Directions: Set down exactly, from the records below, the line with "Given: Open dropdown" through the line with "You are a computer-use agent. Screen", and nothing else.

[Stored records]
════════════════════
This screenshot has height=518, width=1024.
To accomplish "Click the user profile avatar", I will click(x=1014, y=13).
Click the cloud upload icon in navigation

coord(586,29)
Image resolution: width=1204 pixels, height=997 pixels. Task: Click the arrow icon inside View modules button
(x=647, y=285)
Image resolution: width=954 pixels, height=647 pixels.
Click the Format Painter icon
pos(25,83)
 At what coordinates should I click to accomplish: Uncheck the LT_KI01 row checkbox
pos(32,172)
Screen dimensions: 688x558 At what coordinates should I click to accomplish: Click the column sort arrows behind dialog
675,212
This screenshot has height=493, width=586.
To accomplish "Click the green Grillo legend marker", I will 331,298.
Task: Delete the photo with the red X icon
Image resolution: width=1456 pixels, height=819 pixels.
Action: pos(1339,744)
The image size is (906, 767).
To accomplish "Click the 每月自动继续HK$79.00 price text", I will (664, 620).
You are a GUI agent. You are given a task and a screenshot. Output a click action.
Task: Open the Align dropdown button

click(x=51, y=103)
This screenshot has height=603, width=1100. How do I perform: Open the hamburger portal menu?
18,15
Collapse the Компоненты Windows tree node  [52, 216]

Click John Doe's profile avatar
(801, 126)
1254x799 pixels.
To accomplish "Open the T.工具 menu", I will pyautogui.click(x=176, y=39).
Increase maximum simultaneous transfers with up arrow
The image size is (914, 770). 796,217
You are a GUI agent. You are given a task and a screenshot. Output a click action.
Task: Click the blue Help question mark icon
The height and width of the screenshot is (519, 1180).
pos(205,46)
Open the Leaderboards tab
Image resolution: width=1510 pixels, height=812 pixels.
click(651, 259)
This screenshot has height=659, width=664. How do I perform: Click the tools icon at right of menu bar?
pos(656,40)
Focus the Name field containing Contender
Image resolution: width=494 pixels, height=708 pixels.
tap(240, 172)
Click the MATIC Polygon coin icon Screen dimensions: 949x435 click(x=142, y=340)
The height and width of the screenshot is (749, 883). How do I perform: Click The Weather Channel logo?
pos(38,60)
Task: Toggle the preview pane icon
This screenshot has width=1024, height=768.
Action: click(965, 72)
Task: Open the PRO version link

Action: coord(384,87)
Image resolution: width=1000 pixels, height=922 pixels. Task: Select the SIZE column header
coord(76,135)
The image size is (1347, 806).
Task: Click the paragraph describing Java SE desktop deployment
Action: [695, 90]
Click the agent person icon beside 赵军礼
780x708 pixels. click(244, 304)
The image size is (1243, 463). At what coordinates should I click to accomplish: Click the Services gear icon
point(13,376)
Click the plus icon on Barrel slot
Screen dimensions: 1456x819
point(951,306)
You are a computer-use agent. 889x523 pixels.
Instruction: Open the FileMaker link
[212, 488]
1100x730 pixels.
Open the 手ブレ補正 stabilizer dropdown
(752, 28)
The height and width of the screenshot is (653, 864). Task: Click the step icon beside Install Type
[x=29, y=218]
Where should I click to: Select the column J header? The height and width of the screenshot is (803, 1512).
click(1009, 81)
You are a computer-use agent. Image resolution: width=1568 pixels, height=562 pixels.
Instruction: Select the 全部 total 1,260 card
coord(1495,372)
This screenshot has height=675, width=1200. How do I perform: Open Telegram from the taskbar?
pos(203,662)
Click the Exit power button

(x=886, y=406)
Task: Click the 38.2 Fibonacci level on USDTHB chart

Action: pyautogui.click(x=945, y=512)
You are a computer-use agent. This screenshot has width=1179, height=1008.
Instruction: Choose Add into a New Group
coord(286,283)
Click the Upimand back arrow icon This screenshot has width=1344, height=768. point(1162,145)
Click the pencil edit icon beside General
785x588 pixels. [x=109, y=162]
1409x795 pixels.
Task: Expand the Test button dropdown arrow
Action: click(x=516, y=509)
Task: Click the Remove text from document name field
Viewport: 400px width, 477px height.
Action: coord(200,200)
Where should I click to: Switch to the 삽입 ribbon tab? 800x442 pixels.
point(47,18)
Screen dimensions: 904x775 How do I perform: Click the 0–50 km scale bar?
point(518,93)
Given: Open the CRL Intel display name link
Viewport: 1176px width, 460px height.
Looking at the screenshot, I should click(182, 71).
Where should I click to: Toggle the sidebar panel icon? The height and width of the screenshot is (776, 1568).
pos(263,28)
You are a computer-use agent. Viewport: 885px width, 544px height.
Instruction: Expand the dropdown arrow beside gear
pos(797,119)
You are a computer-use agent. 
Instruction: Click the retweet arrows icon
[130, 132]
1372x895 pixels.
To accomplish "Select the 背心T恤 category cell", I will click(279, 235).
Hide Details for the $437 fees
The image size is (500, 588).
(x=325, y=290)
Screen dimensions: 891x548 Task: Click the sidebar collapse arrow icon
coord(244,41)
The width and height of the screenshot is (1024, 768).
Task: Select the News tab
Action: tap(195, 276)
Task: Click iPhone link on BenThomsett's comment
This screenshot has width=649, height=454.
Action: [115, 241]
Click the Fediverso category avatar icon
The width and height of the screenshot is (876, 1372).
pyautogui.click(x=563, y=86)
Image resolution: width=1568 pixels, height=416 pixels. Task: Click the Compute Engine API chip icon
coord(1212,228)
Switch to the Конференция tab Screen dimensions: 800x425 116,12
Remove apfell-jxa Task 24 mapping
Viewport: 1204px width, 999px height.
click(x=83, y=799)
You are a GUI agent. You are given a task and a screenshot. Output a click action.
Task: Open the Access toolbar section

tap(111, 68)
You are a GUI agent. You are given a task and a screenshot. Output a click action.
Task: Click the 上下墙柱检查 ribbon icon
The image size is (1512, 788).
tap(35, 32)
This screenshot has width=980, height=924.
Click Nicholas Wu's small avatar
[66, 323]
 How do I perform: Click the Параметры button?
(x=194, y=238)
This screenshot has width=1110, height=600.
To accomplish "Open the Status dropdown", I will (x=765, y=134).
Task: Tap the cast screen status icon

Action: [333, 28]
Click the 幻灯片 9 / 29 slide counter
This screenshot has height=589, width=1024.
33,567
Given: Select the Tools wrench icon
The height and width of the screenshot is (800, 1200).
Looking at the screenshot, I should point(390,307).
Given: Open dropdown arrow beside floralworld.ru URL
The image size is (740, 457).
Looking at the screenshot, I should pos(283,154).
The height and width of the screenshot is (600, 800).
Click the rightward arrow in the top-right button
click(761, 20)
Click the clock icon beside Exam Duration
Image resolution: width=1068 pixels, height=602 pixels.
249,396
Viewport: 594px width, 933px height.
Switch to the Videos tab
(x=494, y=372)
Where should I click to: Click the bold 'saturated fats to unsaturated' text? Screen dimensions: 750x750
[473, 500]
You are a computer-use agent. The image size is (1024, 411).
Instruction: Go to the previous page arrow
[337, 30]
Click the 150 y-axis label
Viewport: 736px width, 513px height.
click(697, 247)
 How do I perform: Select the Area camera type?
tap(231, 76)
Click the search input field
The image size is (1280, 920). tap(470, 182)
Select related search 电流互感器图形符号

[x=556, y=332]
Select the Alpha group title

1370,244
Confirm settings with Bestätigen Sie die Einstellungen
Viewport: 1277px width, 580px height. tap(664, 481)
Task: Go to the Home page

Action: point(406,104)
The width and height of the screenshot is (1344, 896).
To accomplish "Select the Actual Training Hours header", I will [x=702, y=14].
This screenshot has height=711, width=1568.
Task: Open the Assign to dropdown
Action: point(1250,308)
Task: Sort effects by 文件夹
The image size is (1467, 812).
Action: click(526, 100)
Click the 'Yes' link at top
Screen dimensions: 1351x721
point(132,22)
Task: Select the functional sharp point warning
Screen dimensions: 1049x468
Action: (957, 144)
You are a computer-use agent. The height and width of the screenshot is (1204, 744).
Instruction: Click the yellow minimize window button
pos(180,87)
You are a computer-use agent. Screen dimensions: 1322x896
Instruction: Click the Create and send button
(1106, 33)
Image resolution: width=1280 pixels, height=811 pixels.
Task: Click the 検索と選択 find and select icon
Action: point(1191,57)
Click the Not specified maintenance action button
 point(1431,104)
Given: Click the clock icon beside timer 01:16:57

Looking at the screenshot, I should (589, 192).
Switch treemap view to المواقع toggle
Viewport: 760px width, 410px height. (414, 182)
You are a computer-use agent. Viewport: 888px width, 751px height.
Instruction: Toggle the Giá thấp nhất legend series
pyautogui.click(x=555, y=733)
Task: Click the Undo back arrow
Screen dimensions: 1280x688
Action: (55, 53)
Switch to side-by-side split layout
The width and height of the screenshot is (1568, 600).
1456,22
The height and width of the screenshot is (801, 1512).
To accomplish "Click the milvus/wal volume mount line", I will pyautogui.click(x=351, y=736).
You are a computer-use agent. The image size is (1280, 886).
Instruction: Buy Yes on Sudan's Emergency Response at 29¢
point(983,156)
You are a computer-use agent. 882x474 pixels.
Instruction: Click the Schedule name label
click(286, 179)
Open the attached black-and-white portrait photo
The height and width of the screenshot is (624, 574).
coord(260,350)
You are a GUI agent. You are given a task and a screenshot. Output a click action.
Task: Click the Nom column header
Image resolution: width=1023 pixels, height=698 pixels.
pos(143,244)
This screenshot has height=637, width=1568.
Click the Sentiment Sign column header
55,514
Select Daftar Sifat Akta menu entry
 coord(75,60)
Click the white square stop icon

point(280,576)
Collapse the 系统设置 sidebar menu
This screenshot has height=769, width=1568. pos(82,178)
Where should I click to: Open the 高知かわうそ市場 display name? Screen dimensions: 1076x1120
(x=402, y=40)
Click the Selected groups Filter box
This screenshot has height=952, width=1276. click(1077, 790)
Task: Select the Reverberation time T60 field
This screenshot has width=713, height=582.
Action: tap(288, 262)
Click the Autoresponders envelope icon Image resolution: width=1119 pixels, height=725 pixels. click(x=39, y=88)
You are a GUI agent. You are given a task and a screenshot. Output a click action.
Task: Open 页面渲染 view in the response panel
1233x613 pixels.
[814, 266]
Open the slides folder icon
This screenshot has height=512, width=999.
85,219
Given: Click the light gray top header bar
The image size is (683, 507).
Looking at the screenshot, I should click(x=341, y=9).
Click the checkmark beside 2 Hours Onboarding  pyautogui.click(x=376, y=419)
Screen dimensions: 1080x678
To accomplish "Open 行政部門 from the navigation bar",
════════════════════
Expected answer:
Given: Open dropdown arrow beside floralworld.ru URL
The image size is (740, 457).
Looking at the screenshot, I should pos(283,154).
The height and width of the screenshot is (600, 800).
Click the rightward arrow in the top-right button
click(761, 20)
Click the clock icon beside Exam Duration
Image resolution: width=1068 pixels, height=602 pixels.
249,396
Viewport: 594px width, 933px height.
Switch to the Videos tab
(x=494, y=372)
Where should I click to: Click the bold 'saturated fats to unsaturated' text? Screen dimensions: 750x750
[473, 500]
You are a computer-use agent. The image size is (1024, 411).
Instruction: Go to the previous page arrow
[337, 30]
Click the 150 y-axis label
Viewport: 736px width, 513px height.
click(697, 247)
 How do I perform: Select the Area camera type?
tap(231, 76)
Click the search input field
The image size is (1280, 920). tap(470, 182)
Select related search 电流互感器图形符号

[x=556, y=332]
Select the Alpha group title

1370,244
Confirm settings with Bestätigen Sie die Einstellungen
Viewport: 1277px width, 580px height. tap(664, 481)
Task: Go to the Home page

Action: point(406,104)
The width and height of the screenshot is (1344, 896).
To accomplish "Select the Actual Training Hours header", I will [x=702, y=14].
This screenshot has height=711, width=1568.
Task: Open the Assign to dropdown
Action: point(1250,308)
Task: Sort effects by 文件夹
The image size is (1467, 812).
Action: click(526, 100)
Click the 'Yes' link at top
Screen dimensions: 1351x721
point(132,22)
Task: Select the functional sharp point warning
Screen dimensions: 1049x468
Action: (957, 144)
You are a computer-use agent. The height and width of the screenshot is (1204, 744).
Instruction: Click the yellow minimize window button
pos(180,87)
You are a computer-use agent. Screen dimensions: 1322x896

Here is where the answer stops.